Data for the task |
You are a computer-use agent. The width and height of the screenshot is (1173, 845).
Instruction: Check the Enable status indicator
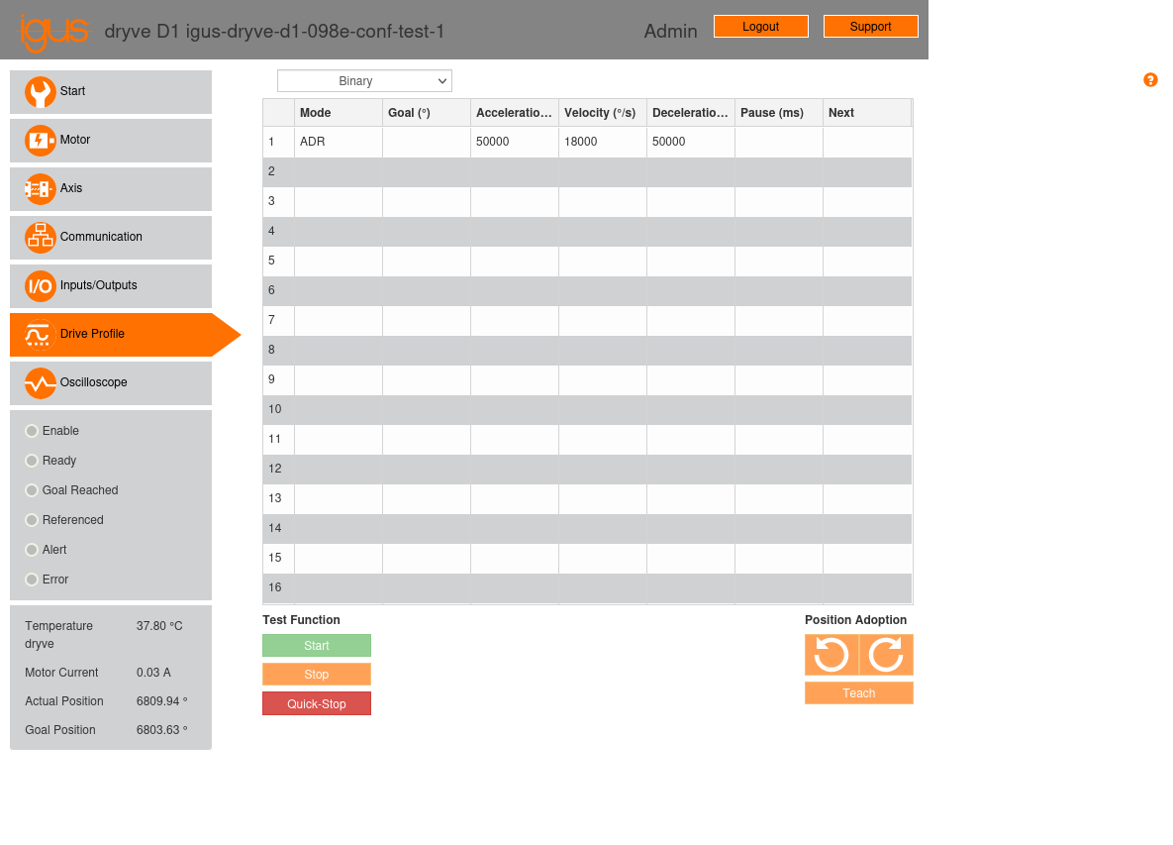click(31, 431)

--

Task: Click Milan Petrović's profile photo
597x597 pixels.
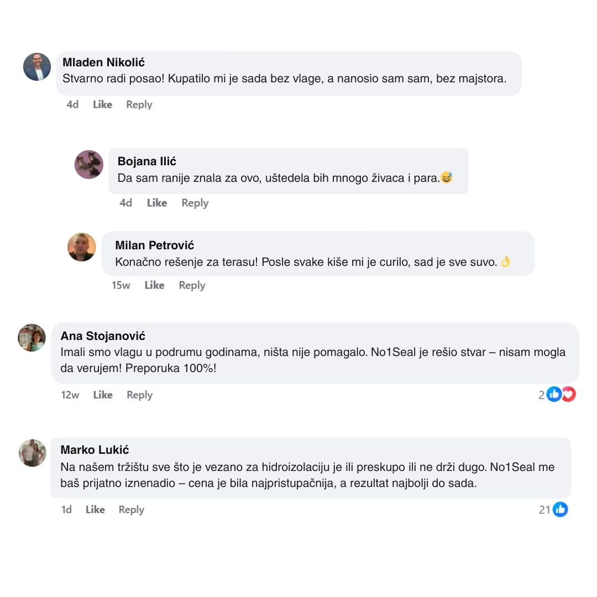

Exercise brief | Looking at the entries above, can you reproduce exactly the lines from the one that holds "Task: Click Milan Petrović's profile photo" through the one that holds "597x597 pixels.", and only those?

Answer box |
Task: Click Milan Petrović's profile photo
597x597 pixels.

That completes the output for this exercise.